Recursive file sizes

Preceptor has asked for the wisdom of the Perl Monks concerning the following question:

I'm sure it's somewhere in the perl lifecyle. Sooner or later, one needs to do recursive stuff on a directory, and print the results.

I've just hit that point. My situation is this: I need to track disk usage of 'shares' on one of our NAS boxes. In order to do this, at present, I'm NFS mounting the filesystems (it's a NAS, so multiprotocol) and doing a recursive file size count

Unfortunately, I could really do with printing this information out 'tree' style.

So in a typical filesystem (example):

/fs001
/fs001/ITC
/fs001/ITC/LSC/
/fs001/ITC/LSC/users
/fs001/ITC/LSC/users/my_user
/fs001/ITC/LSC/users/some_user
/fs001/ITC/LSC/users/other_user
[download]

I would need to be able to print total usage for: the top 4 or 5 levels /fs001, /fs001/ITC, /fs001/ITC/LSC to /fs001/ITC/LSC/users/specific_user

I've hacked together a script to do this, that _sort_ of uses File::Find. Unfortunately, it's gone through a few evolutions since the first concept of it, and it's starting to look hacked and ugly. Basically, what I'm trying to accomplish is charging information (based on per dept, per Gb, where _generally_ each department is in a filesystem of form /fs<number>/<customer>/<department>)

And produce output from this in a useful fashion, such that I can list how much each customer owes, and then provide them with a 'per share' breakdown.

I'm currently looking into doing a rewrite, because as it stands this script takes about 20 hours to complete, partially because it's doing it over NFS, and partially because I'm 'counting' approx 2Tb of data. (And, I'd also imagine, because it's not _amazingly_ efficient)

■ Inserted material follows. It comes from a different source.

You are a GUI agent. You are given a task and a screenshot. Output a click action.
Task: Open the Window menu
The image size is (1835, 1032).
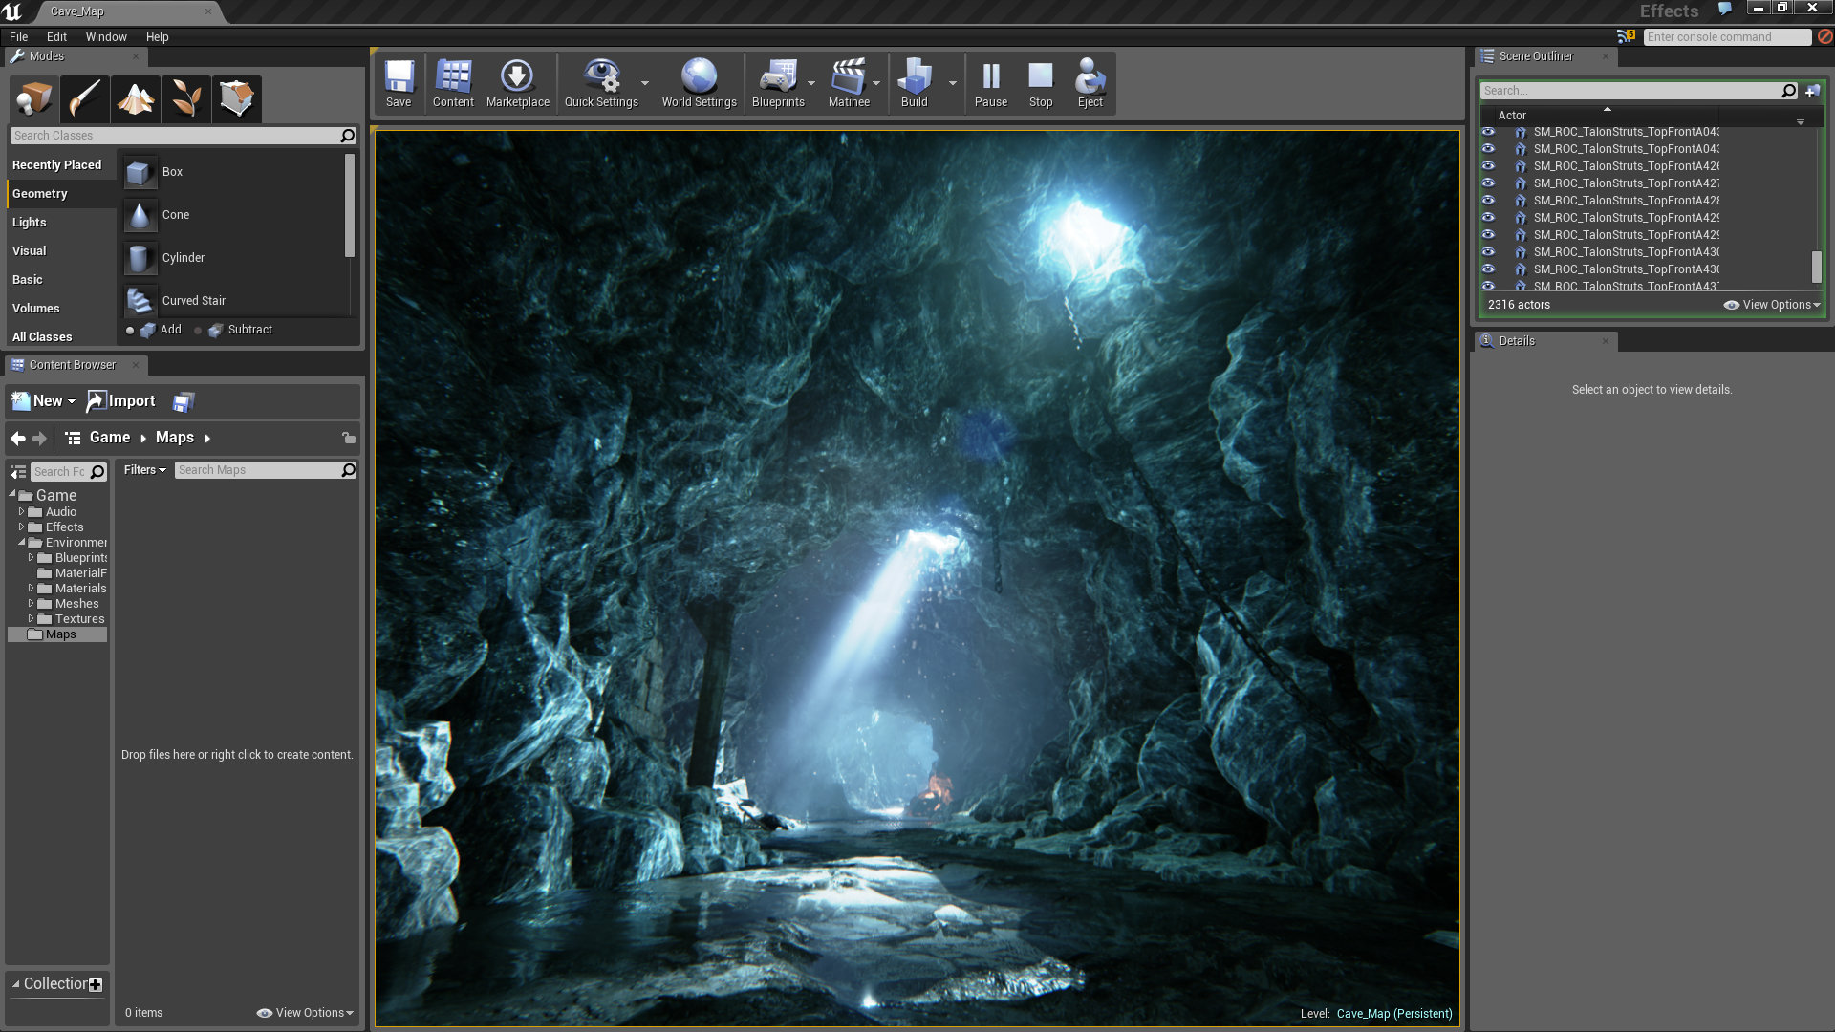pos(106,37)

I'm also currently splurging out data into an XML file, that tends to reach about 20-40Mb, which I then have to run another bit of code across to trim down to a sensible size. The XML output is something I put in for convenience, and portabilty but in retrospect is just that much more convoluted and evil.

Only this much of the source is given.